イスラーム学者井筒敏彦教授(故人)による『コーラン学」のセミナーを単行本化したもの。講演録だが、読みやすくてわかりやすい。

quran-yomu.jpg

井筒教授のお名前はこの本で初めて知った。日本にこれほどのイスラーム学者がいたとは恥ずかしながら知らなかった。キリスト教学といい、仏教、ヒンズー教など、世界の宗教、文明を深く研究理解し、その成果を日本語で読めるなんて素晴らしい。これだけでも日本はなんて素晴らしい国だろうと思う。

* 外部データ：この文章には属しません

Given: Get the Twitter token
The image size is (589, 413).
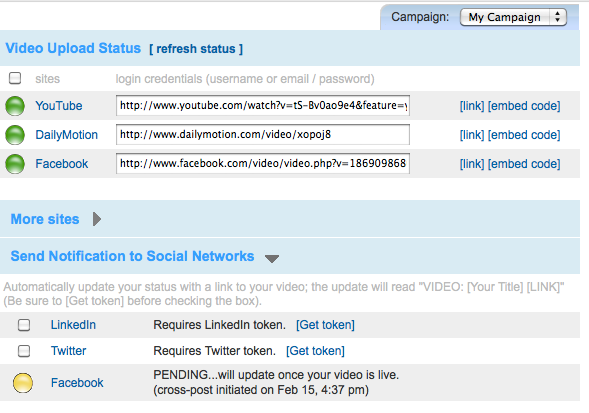Looking at the screenshot, I should pos(315,351).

この本は、コーランに書かれている最初の章、「開扉 Fatihah」の7つの短いセンテンスからイスラムを解説するという構成になっている。普通ならさっさと読まれるだけの短い文章に、実はこれだけ深い意味が隠されている、ということをこれでもかと読み解いて行く。他の宗教、キリスト教や仏教やヒンズー教との比較もあり、ほんまに博覧強記とはこのことか、と頭が下がるばかりだ。

日本とは全く環境や文化の違うイスラム的思考を、わかりやすい言葉で説明する。ページをめくるたびに「目からウロコが落ちる」。言霊信仰は日本だけではなかった。むしろ、ユダヤ、キリスト、イスラムは言葉の宗教である。それはセム語族的な特性であることなどなど、イスラムが良く分かる名著である。

イスラムとは、とまとめてしまうのもおこがましいが、絶対他力本願の一神教であった。そういえば、他力本願的仏教は阿弥陀仏による一神教に近いな、と思いいたる。